Before rail-roads were put in operation the main means of land transportation was by animal-drawn transport: carts, carriages, wagons and sleighs. Horses in use were either people-owned or state-owned referred to as "post office" or "shift". The number of horses depended on the rank of the passenger. The traveler would be issued with “Podorozhnaya” (a travel permit) – a document with the name, route, rank of the traveler. The “Podorozhnaya” would be registered at the outposts, and data on those who left and/or entered the capital cities would be published in the Newspapers.

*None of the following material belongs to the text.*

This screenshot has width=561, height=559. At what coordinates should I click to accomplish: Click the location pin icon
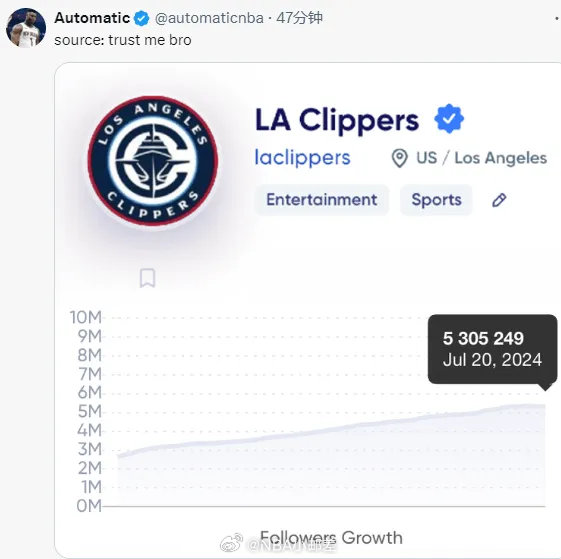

No trip was possible without the indispensable chests, “pogrebetz” (travel necessities box) and baskets that served for packing clothing, household items, books and foods. “Pogrebetz” – was a traditional and the most common type of road chests, a distinctive feature of which were the internal partitions and cells for dishes, bottles and food products. "Russian pogrebez deserves our respect, – wrote V.A.Sologub in the story "the Carriage", – it contains tea-pot… next to it its neighbor a glass carafe with tea, another one like it with rum, two cups, milk jug and small accessories tea pleasure."